Recent demolition drives carried out by Delhi civic bodies in Muslim-dominated areas were communally and politically motivated, several civil society organisations and citizens said on Wednesday.

“The use of bulldozers for these demolitions appears to be a willful act of collective punishment to a vulnerable population,” the organisation said. “They [demolitions] were carried out by state authorities on the basis of communal sentiments expressed by several political actors and echoed in various media quarters.”

The organisations and citizens wrote a letter expressing “deep distress and concern” to Delhi Lieutenant Governor Anil Baijal, Chief Minister Arvind Kejriwal and the commissioners of the three municipal corporations in the National Capital.
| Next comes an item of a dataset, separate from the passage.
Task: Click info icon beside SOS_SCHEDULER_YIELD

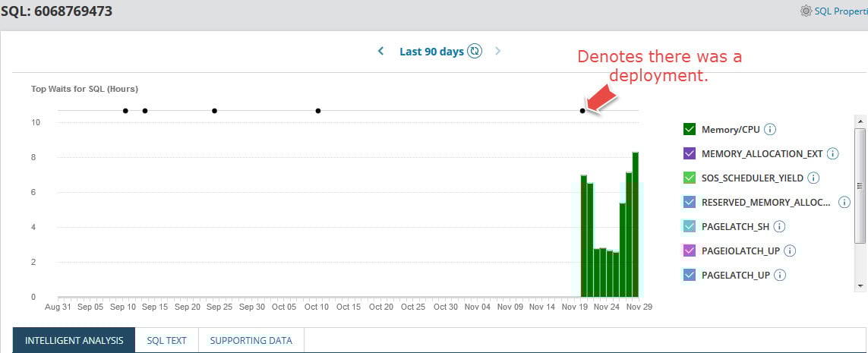Action: [813, 178]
The letter was published by the blog Kafila.

The signatories included women’s rights activists Annie Raja, Malini Bhattacharya and Anjali Bharadwaj, Communist Party of India (Marxist-Leninist) member Kavita Krishnan and Dharmender Kumar of the Hawkers Joint Action Committee.

The demolitions were part of countrywide actions by the Bharatiya Janata Party “attacking Muslim lives, practices and livelihoods”, the signatories of the said.
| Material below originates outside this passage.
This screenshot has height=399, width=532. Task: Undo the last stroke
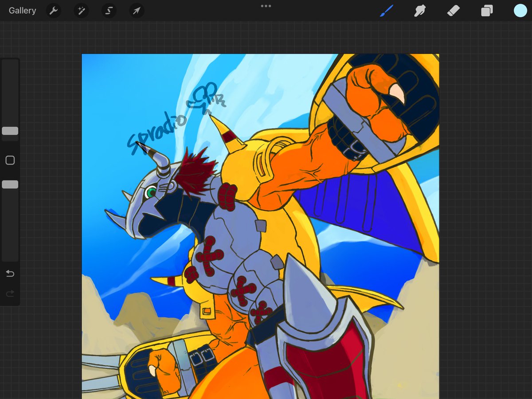click(10, 274)
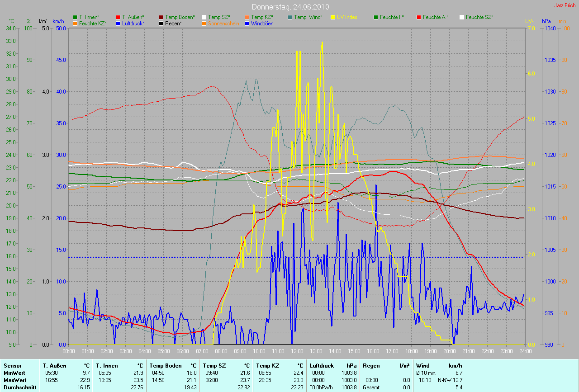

The letter took note of South Delhi Mayor Mukesh Suryan’s statement on April 25 that the municipal corporation will carry out demolition drives in the areas of Shaheen Bagh, Okhla and Tilak Nagar. The signatories alleged that such demolitions have been planned only in Muslim-majority areas of the Capital.

“Massive presence of paramilitary forces in some of these areas as well as frequent processions of slogan shouting crowds led by BJP leaders are contributing to an overall climate of intimidation and terror,” they said.

The civil society organisations criticised municipal authorities for targeting temporary structures such as handcarts and cycle carts that are essential to the livelihoods of poor residents.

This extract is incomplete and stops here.